She died knowing that her death was an act of rebellion and an act of love: that it served a purpose, not in the lofty sense of making history, but in the modest sense of helping to preserve someone she valued for one more hour, or one more day, or one more lifetime. It was, of course, Mortimer Gray — whose life she had already saved once, a long time ago — who was in the forefront of her mind, but he was not alone. Even I was in there somewhere.

I watched my hands vanish. I felt my eyes follow them. As to what happened to the last vestige of my being that was capable of feeling, I can only speculate. Such is death. Such is the Afterlife.

I survived, of course.
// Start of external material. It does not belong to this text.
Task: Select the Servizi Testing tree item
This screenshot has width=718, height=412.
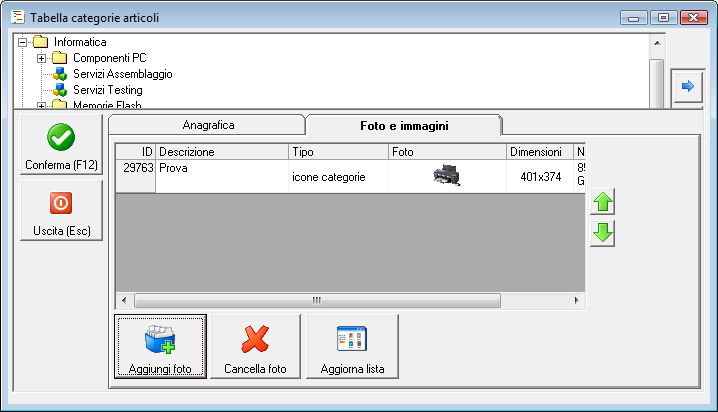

How else could I be telling you the story, offering you its explanation, pointing out its moral? My ghost was fully backed up in its native meatware, still capable of discreet withdrawal. But I ended nevertheless, only to begin again.

I am one of those universes that once collapsed upon itself, only to expand in a new primal explosion.

Am I the same man now as I was then, given that I know his history as well as my own, if only as a memory of a memory? Am I the same man as I was when Davida Berenike Columella brought me out of the sleep of centuries, or when Damon Hart put me into it? Yes, and yes — but also no, and no.

Whatever of me was destroyed when the substance of la Reine des Neiges was sublimated was an illusion, a figment of the technological imagination, but there remains a sense in which it was more me than I now am, or ever had been before.

I had decided at one time that I did not like la Reine des Neiges and would never approve of her, but I had repented of that before I shared her death. When she had shown me the opera of my life she had used me as her audience, but she had also allowed me to be my own audience in a way that I had never imagined possible. I had told the AMIs, and any other listeners who might have access to her broadcast, that the AMIs needed us because they needed an audience; I knew that the same argument proved that our need for them was far more desperate. Without the AMIs, we would never be able to know ourselves.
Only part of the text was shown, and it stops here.